The Mudcat Café TM
Thread #6498   Message #38816
Posted By: Songbob
21-Sep-98 - 02:41 PM
Thread Name: Intellectual property
Subject: RE: Intellectual property
Lots of stuff to talk about here! As a writer, I put copyright notice on everything I print out or post on-line. I don't make a point of saying "use it freely," or "don't touch it!" I just point out that I wrote it. Someone said early in this thread that you HAD to get permission to record someone else's song. Wrong. You need that ONLY for the first recording. After that, it's what is called a "compulsary license," so the owner HAS to allow the recording. Now, if the new performer modifies the work, rewrites part of it, now, THAT's not allowed without permission. So one of the murky areas is that of arrangements. What constitutes "modification?" Lots of work for the lawyers on that.

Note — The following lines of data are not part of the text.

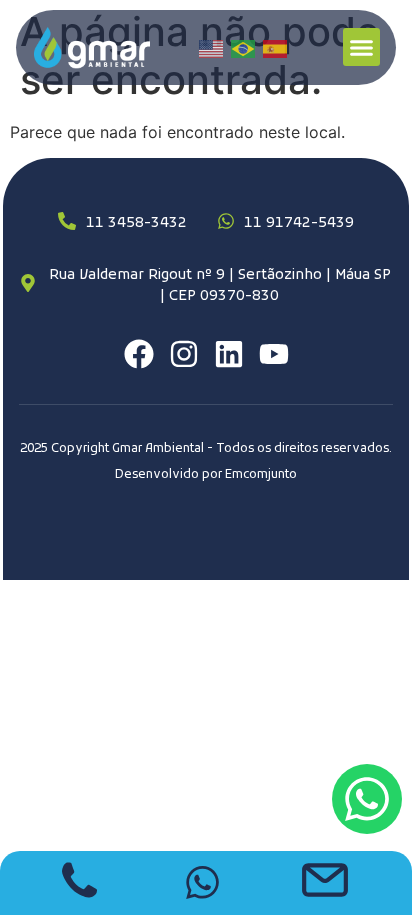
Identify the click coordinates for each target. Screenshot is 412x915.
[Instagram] (184, 354)
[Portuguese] (244, 47)
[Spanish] (276, 47)
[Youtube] (274, 354)
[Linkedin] (229, 354)
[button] (362, 47)
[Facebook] (139, 354)
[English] (212, 47)
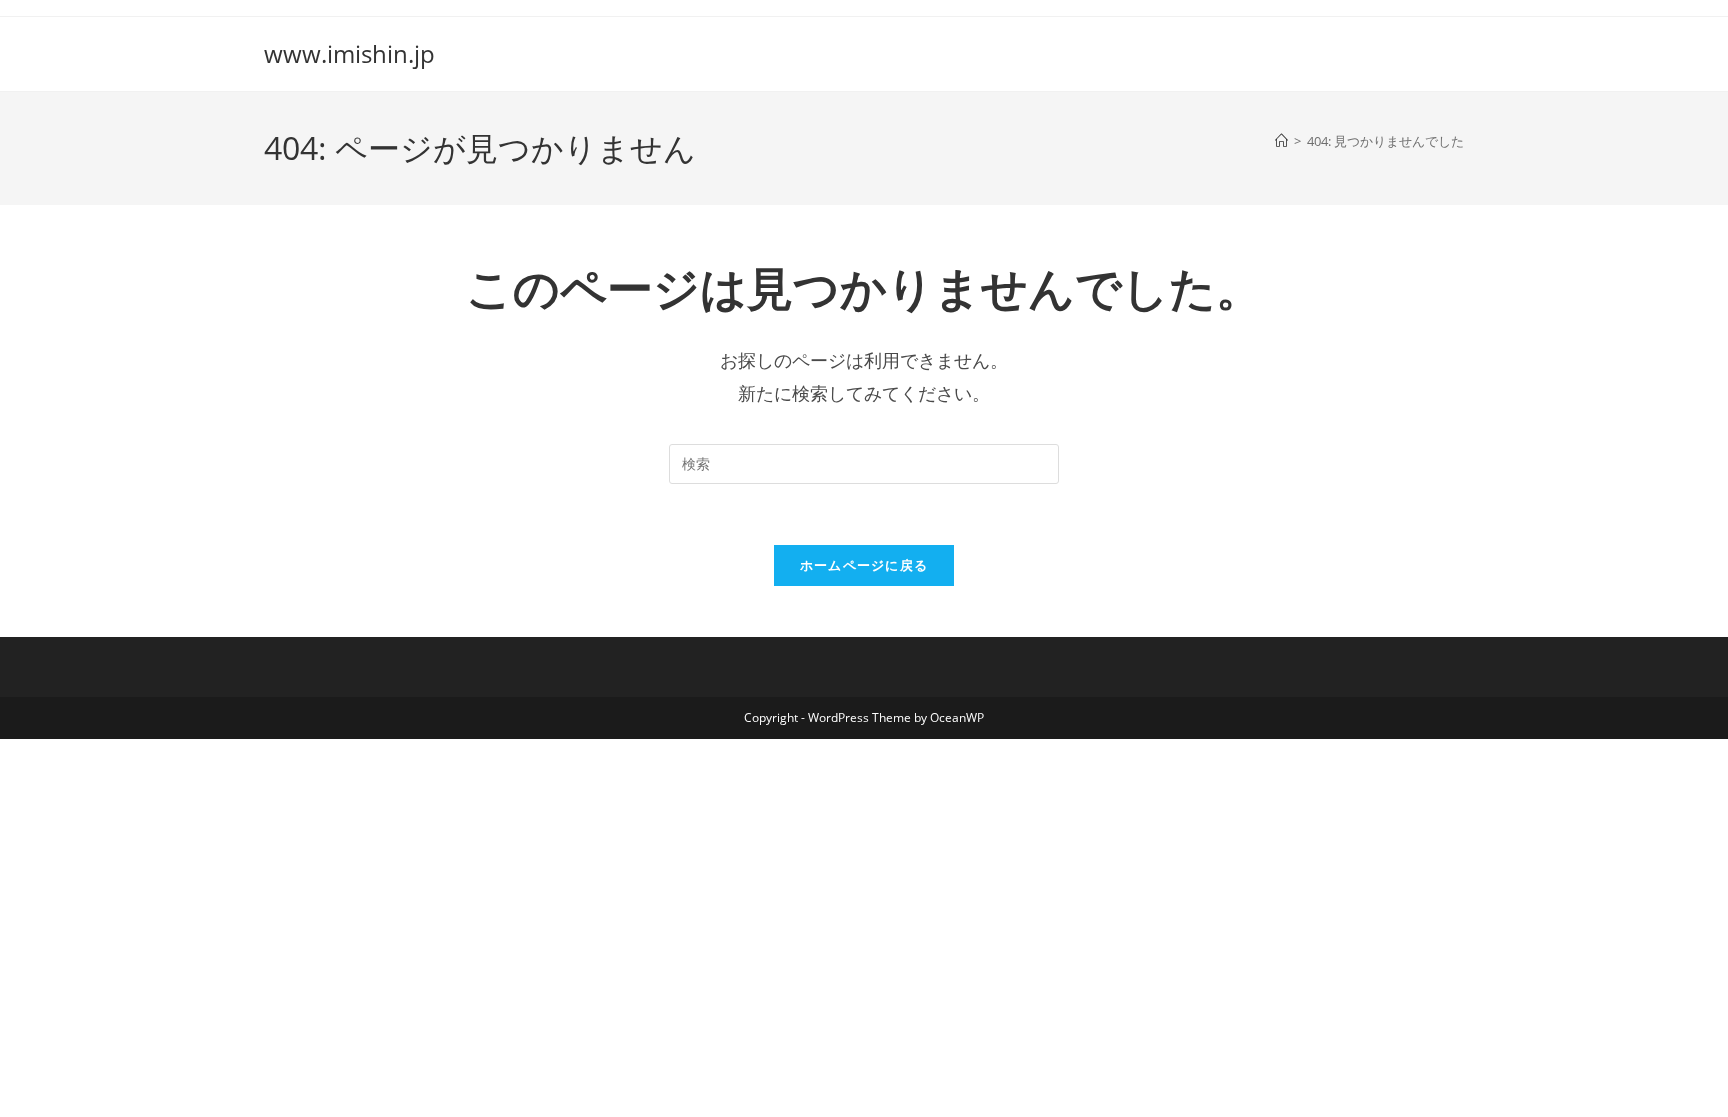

As for the PROs (Performing Rights Organizations), they do have a tough time, sometimes, telling heavy-handedness from thouroughness. It's part and parcel of the movement toward our litigious society, that rules have to be written (and enforced) in order to preserve the intellectual rights involved. No matter how well-meaning a rule you draft, someone's gonna get caught in the net of that rule, and not necessarily the someone you intended to catch. Live music is threatened by the "safety first" reaction ot ASCAP/BMI enforcement of rules, for eveyone from Carnegie Hall down to the Church Basement Coffee House, Inc. Non-"popular" musics, such as folk, get tripped up because of the participatory nature of the group involved and the open nature of the venues (they don't have "open mic nights" at the Met -- I hope!).

So those of us who create our own music have a problem with recompense from those who then use it. Folk music doesn't get "monitored" by the PROs (they use AM radio play, for example), but our writers get "protected" by the traveling enforcers who ask for payment from the venues (and the barber shops, etc.) without any connection to the (woefully inadequate) payment TO the artists & writers of this kind of music. And the rules, as usual lagging behind reality and intent, don't get changed until enough attention is focused on them. Unfortunately, the only focus of late has been the restaurant and bar lobby's drafting of the "Fairness in Broadcasting" bill (I think that's what it's called) to exempt them from paying for the music they rebroadcast to establish the embience (sp?) they charge the public for.

This post has gotten long, so I'll stop.